Beim deutschen Startup Mymuesli gibt es Hinweise auf einen Eigentümerwechsel. Die Investmentbank Harris Williams solle Optionen für einen Verkauf des Müesliproduzenten suchen, schreibt die «Lebensmittelzeitung». Es sollen bereits auch Angebote vorliegen, heisst es aus Finanzkreisen. Die Bewertung des Unternehmens beläuft sich auf einen dreisstelligen Millionenbetrag.

Mymuesli gehört den drei Gründern sowie der Investmentgesellschaft Genui. 2017 hatte Mymuesli zum ersten Mal in der rund zwölfjährigen Geschichte Zahlen veröffentlicht: Dabei setze das Unternehmen 2016 rund 51 Millionen Euro um. Davon drei Millionen Euro in der Schweiz. 2017 waren es schliesslich 59 Millionen, aber mit einem Verlust von rund 700'000 Euro. 

In der Schweiz Läden geschlossen

Besonders die eigenen Shops machen dem Müeslihändler zu schaffen: Die Kosten für das Personal sowie die Mieten haben dem Unternehmen Verluste beschert. Mittlerweile gibt es nur noch 29 eigene Shops. 2017 waren es noch 51 gewesen. In der Schweiz war Mymuesli in ZürichWinterthurBasel und Bern vertreten. Inzwischen gibt es nur noch Läden in Bern und Zürich.   

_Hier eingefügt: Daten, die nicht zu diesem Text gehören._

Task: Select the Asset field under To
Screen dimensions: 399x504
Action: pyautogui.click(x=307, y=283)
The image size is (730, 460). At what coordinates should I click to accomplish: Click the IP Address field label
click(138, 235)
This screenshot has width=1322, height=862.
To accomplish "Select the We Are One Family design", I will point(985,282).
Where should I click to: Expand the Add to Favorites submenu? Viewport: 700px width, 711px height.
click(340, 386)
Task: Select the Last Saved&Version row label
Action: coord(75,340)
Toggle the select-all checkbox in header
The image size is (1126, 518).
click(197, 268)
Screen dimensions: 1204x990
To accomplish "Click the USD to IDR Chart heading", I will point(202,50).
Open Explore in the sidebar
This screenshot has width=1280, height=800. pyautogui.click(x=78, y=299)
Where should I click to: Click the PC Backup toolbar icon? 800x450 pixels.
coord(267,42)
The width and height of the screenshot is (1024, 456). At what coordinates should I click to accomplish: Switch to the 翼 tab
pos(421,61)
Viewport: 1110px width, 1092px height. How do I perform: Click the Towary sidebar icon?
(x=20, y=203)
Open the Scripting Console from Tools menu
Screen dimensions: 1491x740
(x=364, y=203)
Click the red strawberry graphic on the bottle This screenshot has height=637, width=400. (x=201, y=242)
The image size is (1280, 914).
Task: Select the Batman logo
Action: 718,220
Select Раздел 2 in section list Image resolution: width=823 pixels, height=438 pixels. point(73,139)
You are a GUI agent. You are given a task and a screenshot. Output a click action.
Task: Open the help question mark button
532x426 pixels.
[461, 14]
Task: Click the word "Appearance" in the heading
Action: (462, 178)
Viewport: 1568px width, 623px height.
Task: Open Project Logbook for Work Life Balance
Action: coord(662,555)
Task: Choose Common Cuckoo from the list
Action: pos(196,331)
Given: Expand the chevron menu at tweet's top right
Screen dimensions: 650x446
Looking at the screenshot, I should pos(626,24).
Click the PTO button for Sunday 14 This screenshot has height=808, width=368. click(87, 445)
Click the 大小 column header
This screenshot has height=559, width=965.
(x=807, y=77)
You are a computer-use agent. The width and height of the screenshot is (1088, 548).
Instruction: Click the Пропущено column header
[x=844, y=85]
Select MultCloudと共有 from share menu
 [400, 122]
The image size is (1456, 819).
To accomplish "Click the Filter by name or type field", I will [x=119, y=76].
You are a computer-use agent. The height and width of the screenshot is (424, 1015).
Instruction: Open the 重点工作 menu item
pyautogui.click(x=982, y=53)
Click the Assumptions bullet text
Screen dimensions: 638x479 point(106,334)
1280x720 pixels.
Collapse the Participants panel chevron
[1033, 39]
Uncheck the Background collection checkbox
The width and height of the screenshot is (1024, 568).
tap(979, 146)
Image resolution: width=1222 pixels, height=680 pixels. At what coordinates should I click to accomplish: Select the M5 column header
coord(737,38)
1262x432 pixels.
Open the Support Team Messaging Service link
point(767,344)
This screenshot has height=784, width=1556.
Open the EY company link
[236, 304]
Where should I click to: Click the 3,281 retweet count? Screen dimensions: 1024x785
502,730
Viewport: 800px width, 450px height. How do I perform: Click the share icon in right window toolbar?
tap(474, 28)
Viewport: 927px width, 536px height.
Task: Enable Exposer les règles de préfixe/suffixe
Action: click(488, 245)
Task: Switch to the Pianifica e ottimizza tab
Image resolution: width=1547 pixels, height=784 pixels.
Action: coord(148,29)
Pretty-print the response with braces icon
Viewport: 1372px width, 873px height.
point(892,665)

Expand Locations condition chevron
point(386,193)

Besser läuft es hingegen online: Die Umsätze dort steigen. Und das sei wohl auch der Grund, dass sich Konsumgüterkonzerne wie Nestlé, Unilever oder Oetker für MyMuesli interessieren könnten, schreibt die «Lebensmittelzeitung». Sie wollen direkt mit den Konsumenten in Kontakt treten, aber auch Daten von ihnen abschöpfen. Die Marke Mymuesli sei vor allem auch bei einer jüngeren Zielgruppe beliebt.